When it comes to pictures, we needed different backgrounds, lighting conditions, angles, etc.
Everyday, I used to select 20 pictures randomly from the training set and analyze them. It would give me a good idea of how diverse and accurate the data set was. 
Every time I’ve done this, I have discovered something important regarding our data. It could be an unbalanced number of pictures with the same angle, incorrect labels, etc.

A good idea would be to start with a model that has been pre-trained on a large existing data set and use transfer learning to finetune it with your smaller set of data you’ve gathered.

Data Preprocessing

Alright, let’s back to our data set. At this step, you have gathered your data that you judge essential, diverse and representive for your AI project. Preprocessing includes selection of the right data from the complete data set and building a training set. The process of putting together the data in this optimal format is known as feature transformation.

  1. Format: The data might be spread in different files. For example, sales results from different countries with different currency, languages, etc. which needs to be gathered together to form a data set.
  2. Data Cleaning: In this step, our goal is to deal with missing values and remove unwanted characters from the data.
  3. Feature Extraction: In this step, we focus on analysis and optimisation of the number of features. Usually, a member of the team has to find out which features are important for prediction and select them for faster computations and low memory consumption.


The perfect data strategy

The most sucessful AI projects are those that integrate a data collection strategy during the service/product life-cyle. Indeed, data collection can’t be a series of one-off exercises. It must be built into the core product itself. Basically, every time a user engages with your product/service, you want to collect data from the interaction. The goal is to use this constant new data flow to improve your product/service.

When you reach this level of data usage, every new customer you add makes the data set bigger and thus the product better, which attracts more customers, which makes the data set better, and so on. It is some kind of positive circle.


The best and long term oriented ML projects are those that leverage dynamic, constantly updated data sets. The advantage of building such data collection strategy is that it becomes very hard for your competitors to replicate your data set. With data, the AI becomes better and in some cases like collaborative filtering, it is very valuable. Collaborative filtering makes suggestions based on the similarity between users, it will improve with access to more data; the more user data one has, the more likely it is that the algorithm can find a similar a user.

This means that you need a strategy for continuous improvement of your data set for as long as there’s any user benefit to better model accuracy. If you can, find creative ways to harness even weak signals to access larger data sets.

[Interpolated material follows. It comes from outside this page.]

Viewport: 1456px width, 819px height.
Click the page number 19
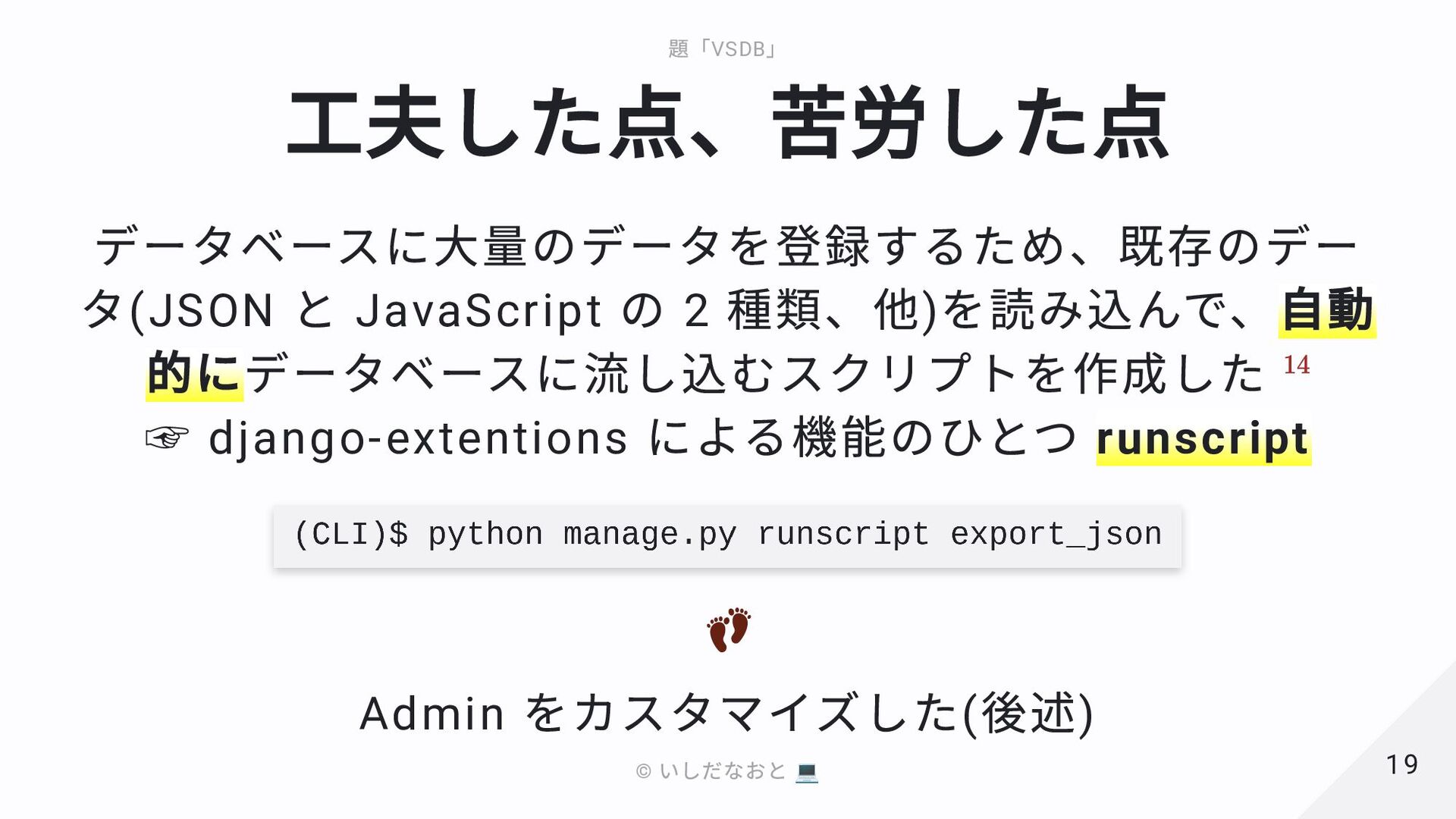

Once again, let me use the example of an image recognition model. In my last experience, we imagined and designed a way for users to take pictures of our products and send it to us. These pictures would then be used to feed our AI system and make our system smarter with time.

Another approach is to increase the efficiency of your labeling pipeline, for instance, we used to rely a lot on a system that could suggest labels predicted by the initial version of the model so that labelers can make faster decisions.

Finally, I have seen companies just hiring more people to label new training inputs… It takes time and money but it works, though it can be difficult in organizations that don’t traditionally have a line item in their budget for this kind of expenditure.

Despite what most SaaS companies are saying, Machine Learning requires time and preparation. Whenever your hear the term AI, you must think about the data behind it. I hope that this article will help you understand the key role of data in ML projects and convince you to take time to reflect on your data strategy.